- Born: 1914 Tokyo, Japan
- Died: 2000 (aged 85–86) Japan
- Occupation: Japanese garden designer

= Ken Nakajima =

Japanese landscape architect

Takeshi "Ken" Nakajima (中島 健, Nakajima Ken) was an important landscape architect and designer of Japanese gardens. Outside Japan, he designed the Montreal Botanical Garden, the Cowra Japanese Garden and Cultural Centre in Australia, the Japanese Garden in Hermann Park in Houston, Texas, the Japanese Garden at the Moscow Botanical Garden of Academy of Sciences and the Setagaya Parc in Vienna.

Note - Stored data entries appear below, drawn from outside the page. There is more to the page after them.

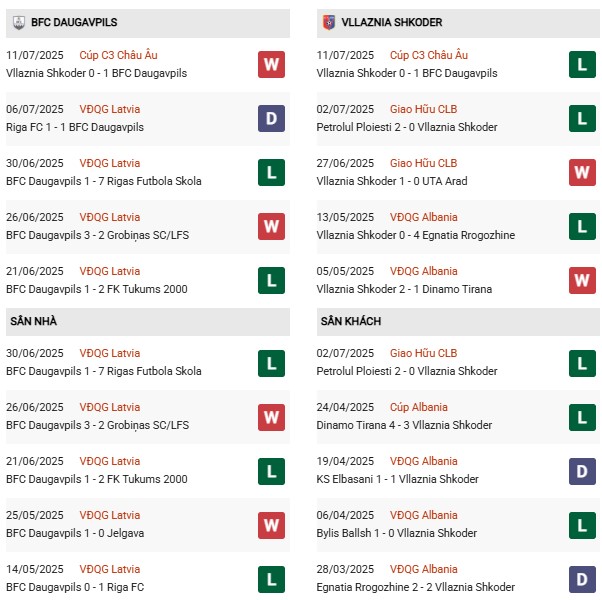
Task: Click the green L badge for Rigas Futbola Skola match on 30/06 in top list
Action: tap(271, 172)
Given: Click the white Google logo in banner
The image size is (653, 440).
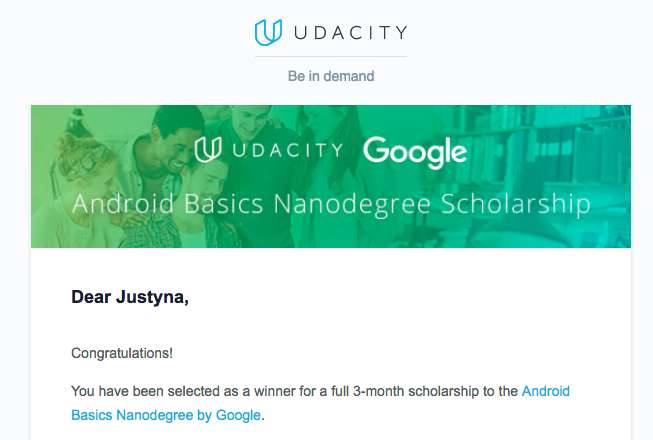Looking at the screenshot, I should pos(415,152).
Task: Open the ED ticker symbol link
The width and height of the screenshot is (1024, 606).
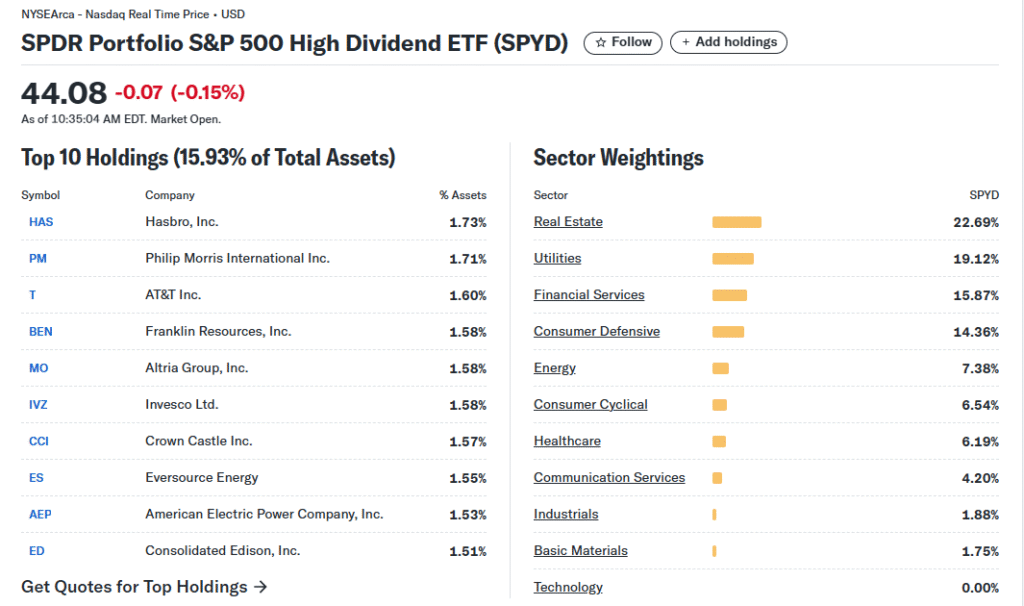Action: (37, 551)
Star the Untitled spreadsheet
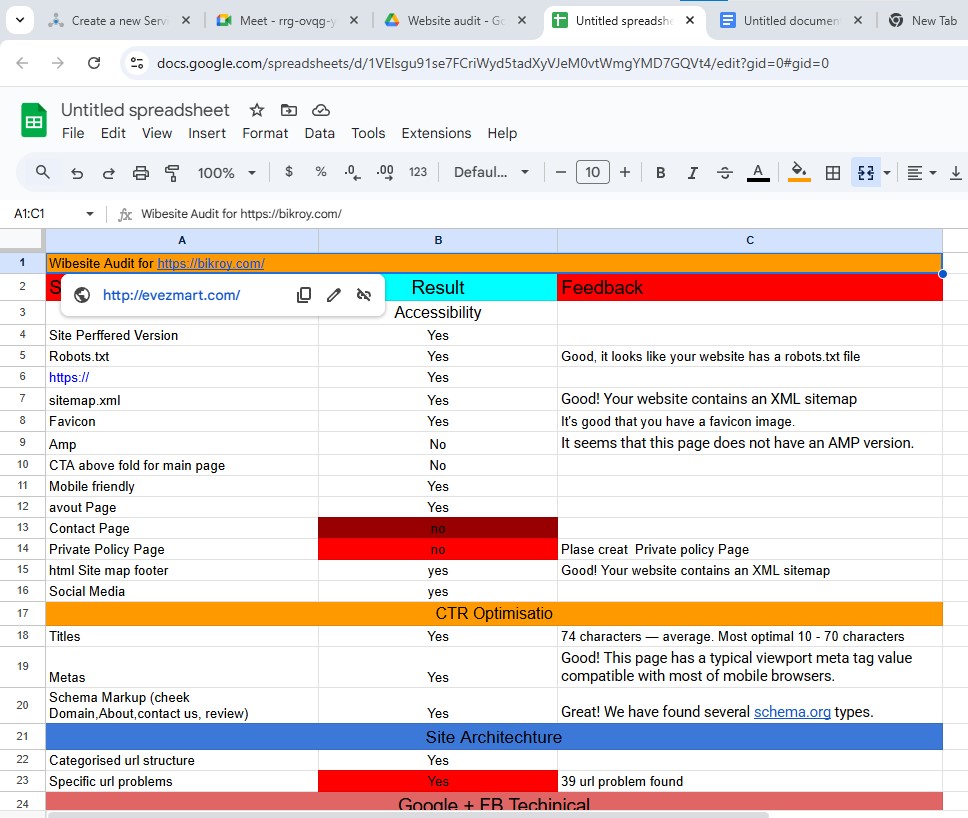Screen dimensions: 968x818 click(x=257, y=110)
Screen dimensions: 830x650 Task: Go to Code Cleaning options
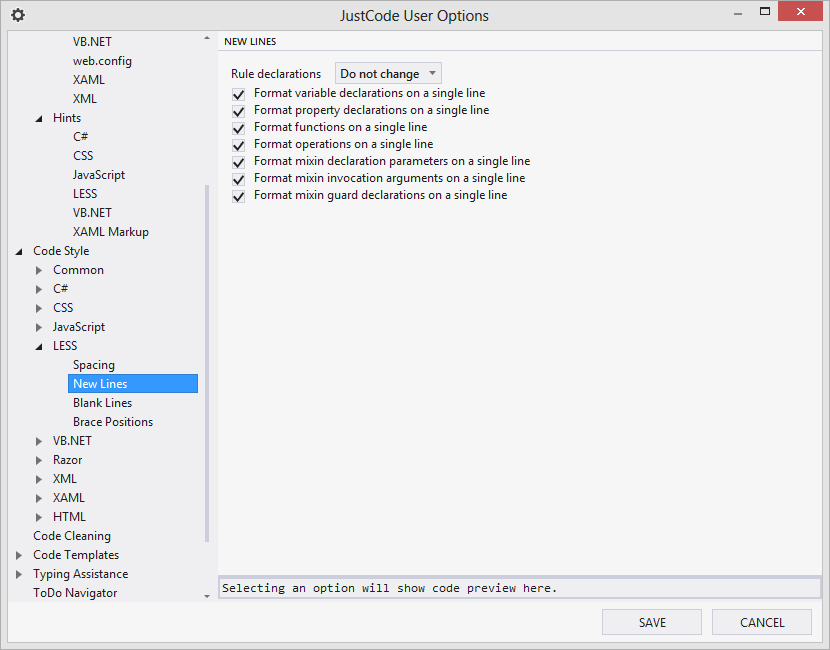coord(72,536)
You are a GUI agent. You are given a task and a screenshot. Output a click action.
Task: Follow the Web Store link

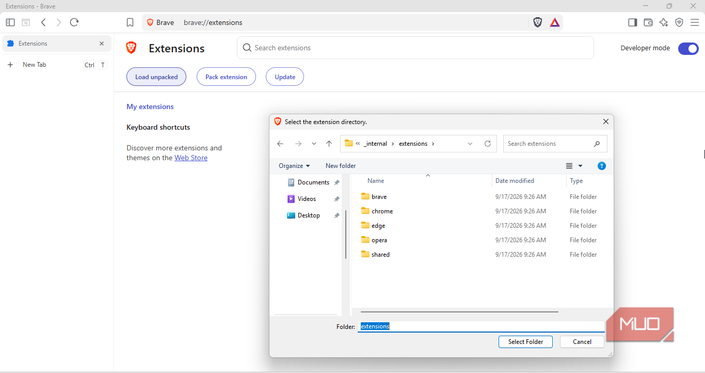191,158
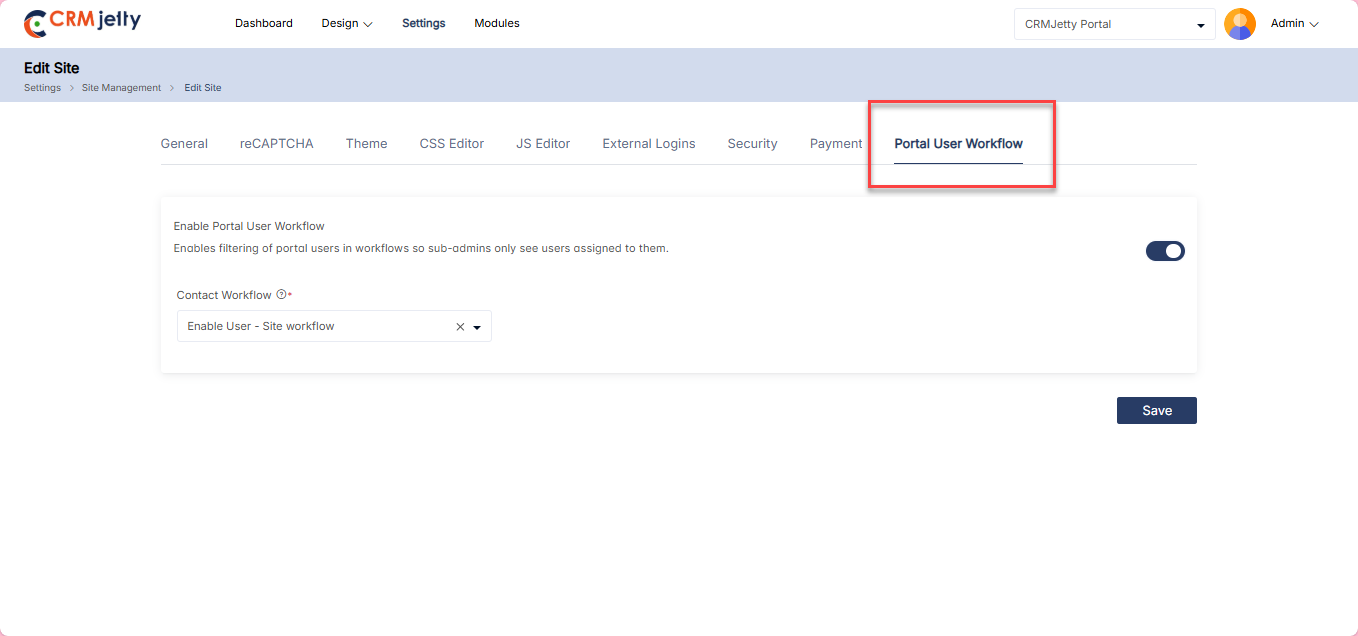Viewport: 1358px width, 636px height.
Task: Clear the selected Contact Workflow value
Action: [x=460, y=327]
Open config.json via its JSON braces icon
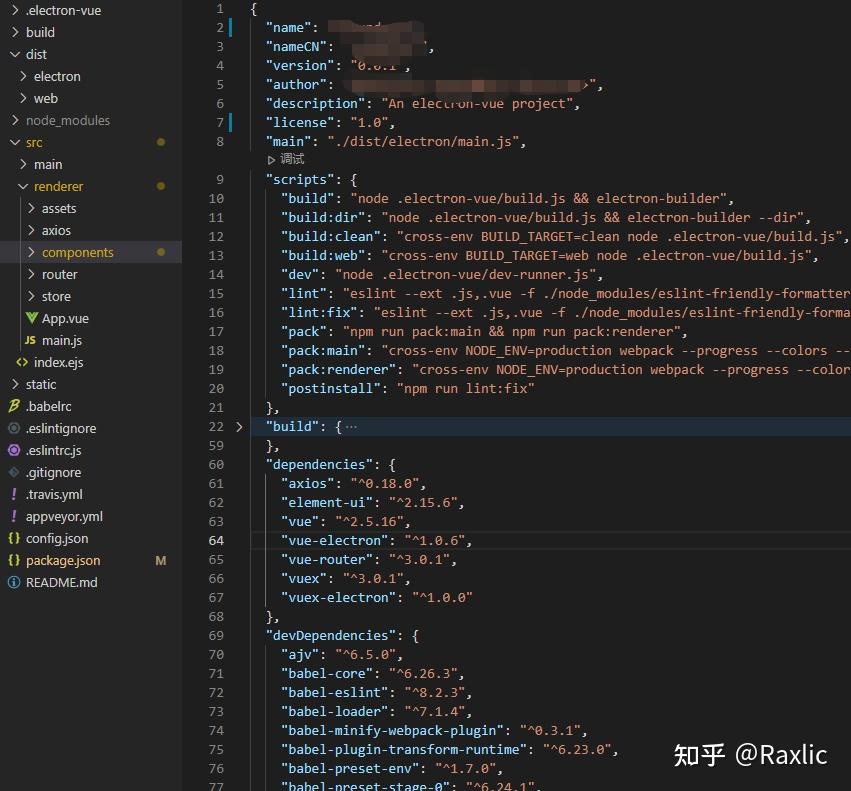The image size is (851, 791). (14, 538)
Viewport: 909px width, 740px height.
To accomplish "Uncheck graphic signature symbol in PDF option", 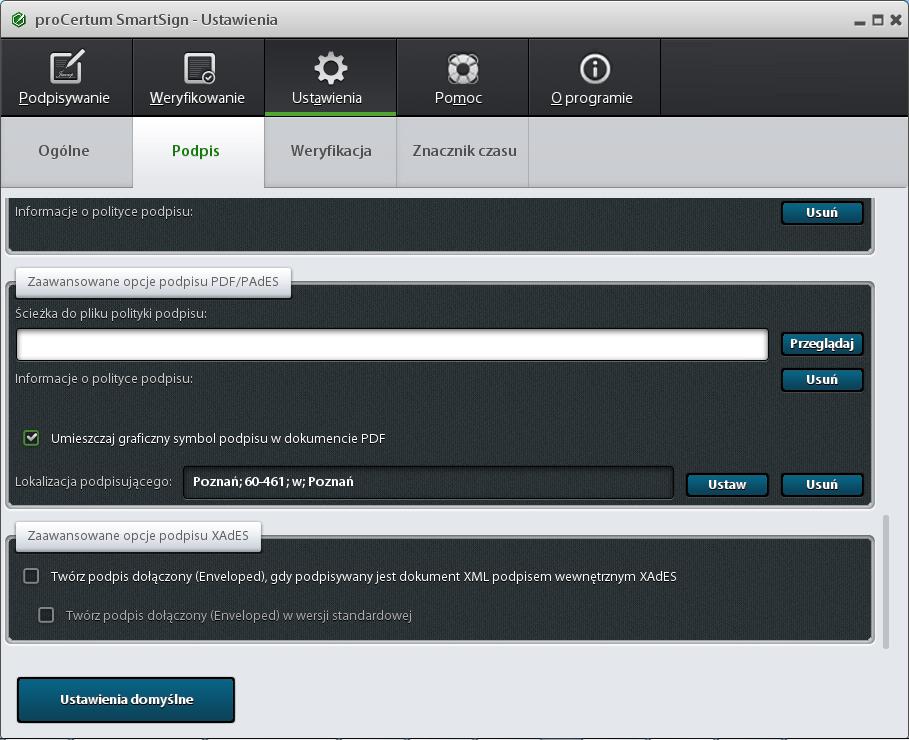I will pyautogui.click(x=32, y=438).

Born in Japan in 1914, Takeshi "Ken" Nakajima graduated from the Tokyo University of Agriculture in 1937, where he later became a faculty member. In 1957, he started his own company called Consolidated Garden Research, based in Tokyo.

In 1986, Hirohito, the Emperor of Japan, awarded him the Order of the Rising Sun, Gold and Silver Ray, for promoting Japanese culture worldwide.

Mr. Nakajima died on November 29, 2000, and the company he created passed to his son Hiro. Ken Nakajima Place, Cowra NSW is named for him.